En la entrada anterior, les comentaba las muchas dudas que comienza a haber sobre la versión oficial del comienzo de la guerra fría. Según ella, tras la desidia de Roosevelt y su manifiesta indulgencia hacía Stalin, Truman había tenido que adoptar una política de intransigencia hacía la URSS, única manera de evitar que el totalitarismo soviético se hiciera con el continente europeo, tal y como ya había ocurrido en el Este de Europa. Sin embargo, lo que se comienza a pensar ahora es que salvo países muy concretos, caso de Polonia, Stalin hubiera estado dispuesto a neutralizar gran parte del continente a cambio de disponer de tiempo para reconstruir la URSS. De hecho, y para sustentar esa tesis, la toma del poder definitiva en países como Checoslovaquia  sucede no en 1945, sino en 1948, y como respuesta a los primeros desaires de los aliados occidentales.

No se puede aventurar qué hubiera ocurrido en el contienente si los EE.UU hubiera adoptado una postura más negociadora y hubieran jugado las bazas que tenían para obtener concesiones de Stalin. Lo que sí sabemos es que la Guerra Fría cristalizó en Europa, en 1948, para mantener dividido el continente durante cuarenta años. Durante ese periodo, ambos bandos se observarían, intranquilos, desde su lado de una frontera militarizada en un grado impensable. Dispuestos a invadir al contrario, o detener su ofensiva, utilizando todo su poder militar, sin descartar el uso de armas nucleares. Es más, incluyendo ese arma definitiva en sus planes, desde su uso meramente táctico, hasta el ataque masivo que debía arrasar por entero los países enemigos.

Esa militarización extrema, unida a la certeza de que cualquier conflicto en Europa derivaría en guerra nuclear total, congeló la frontera entre ambos bloques y el propio desarrollo de la Guerra Fría. La única solución para obtener la victoria, se creía, era trasladar las operaciones militares a otros países, los de tercer mundo y las excolonias europeas, donde la guerra entre EEUU y la URSS se libraría por intermediarios, sin arriesgarse a desencadenar la Tercera Guerra Mundial. El objetivo de ambas partes era robar al enemigo el mayor número de fichas sobre el tablero, de manera que éste se derrumbase sobre sí mismo, incapaz de mantener una supremacía planetaria. El resultado fue un inmenso sufrimiento humano, cuyas secuelas aún permanecen, con el añadido perverso de que además fue completamente inútil. Al final, la Guerra Fría se decidió en Europa, en las mismas regiones del Este del continente donde se había iniciado.

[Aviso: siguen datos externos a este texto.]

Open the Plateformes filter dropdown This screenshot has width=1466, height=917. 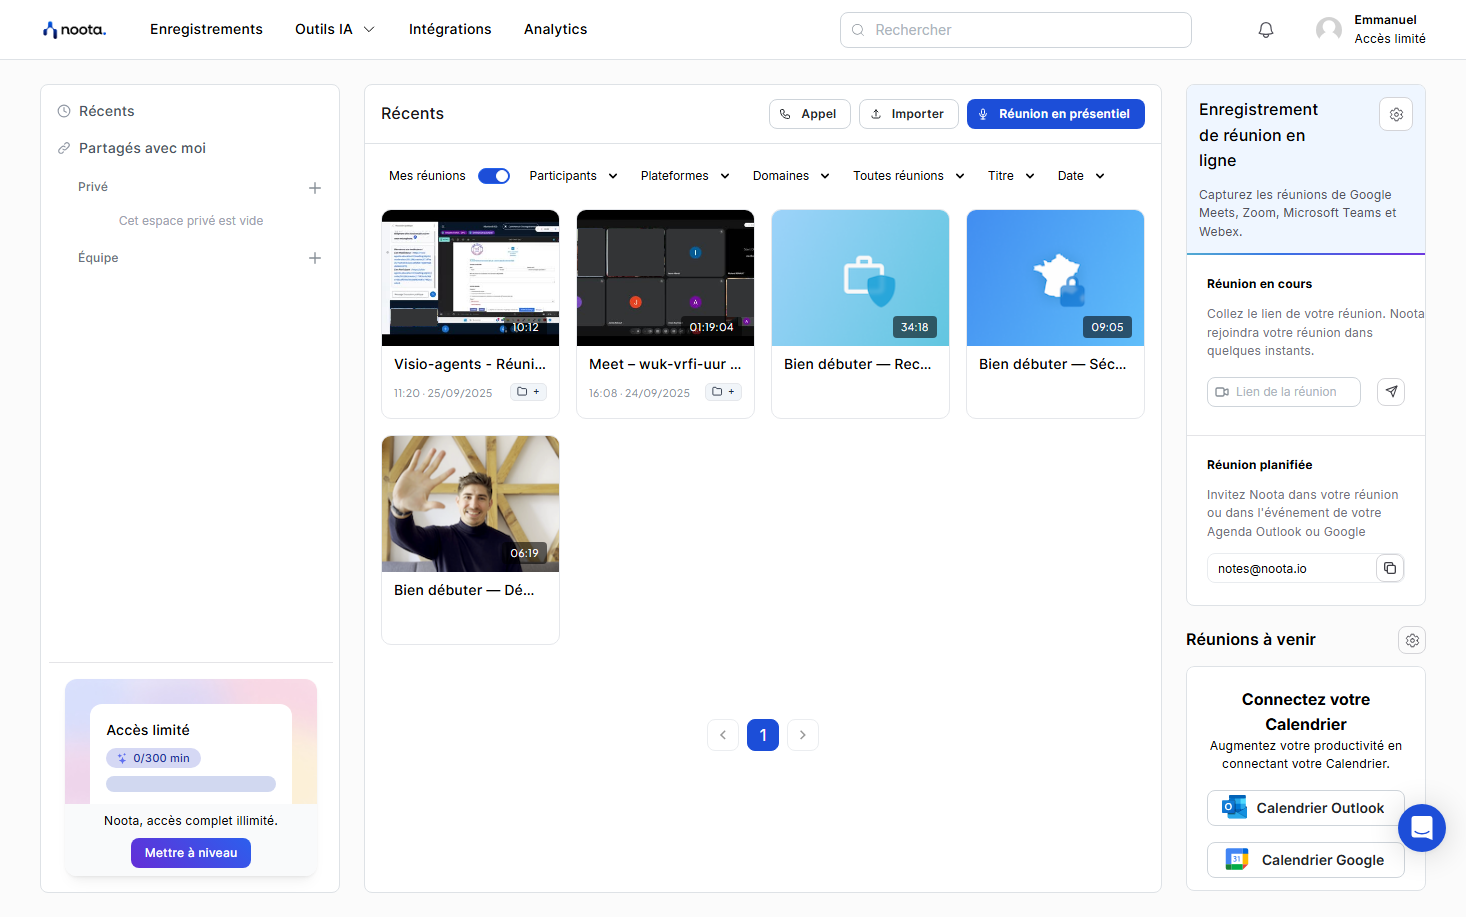click(x=685, y=176)
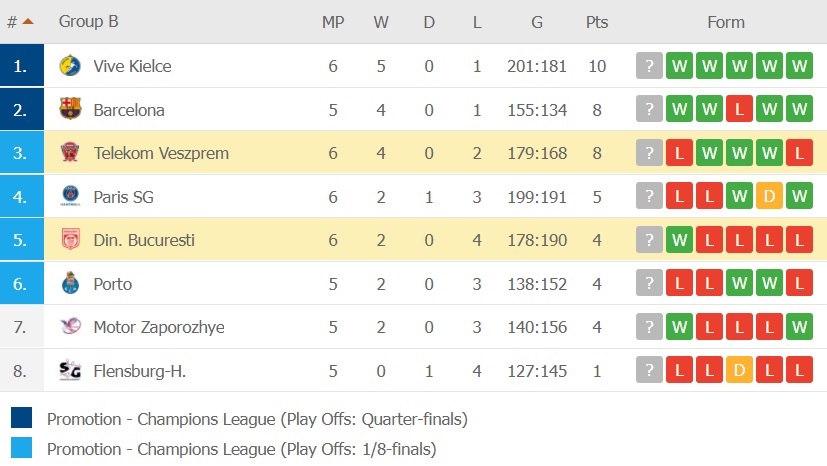Click the Porto club crest icon
827x466 pixels.
[x=70, y=283]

Volvemos de nuevo al problema de la propaganda. En esta ocasión, la versión propagada justo tras el fin de la Guerra Fría atribuía la victoria de Occidente a las agallas del trío formado por Thatcher, Reagan y Juan Pablo II. Tres "luchadores por la libertad" que con su firmeza e inflexibilidad mostraron el camino a seguir a los pueblos oprimidos del Este. En esa tarea, se dijo, tuvo una importancia primordial la  SDI, la Iniciativa de Defensa Estratégica promovida por Reagan que se proponía crear un escudo antimisiles en el espacio. Aunque fracasada a la larga y con mucho de farol, era un peligro que el bloque soviético no podía dejar de lado, de manera que el sólo intento de rearmarse para hacerle frente habría llevado al punto de ruptura a una economía dirigida, sin capacidad para llegar al nivel de las occidentales. Derrota ideologíca, por tanto, acelerada y propiciada por un fracaso económico.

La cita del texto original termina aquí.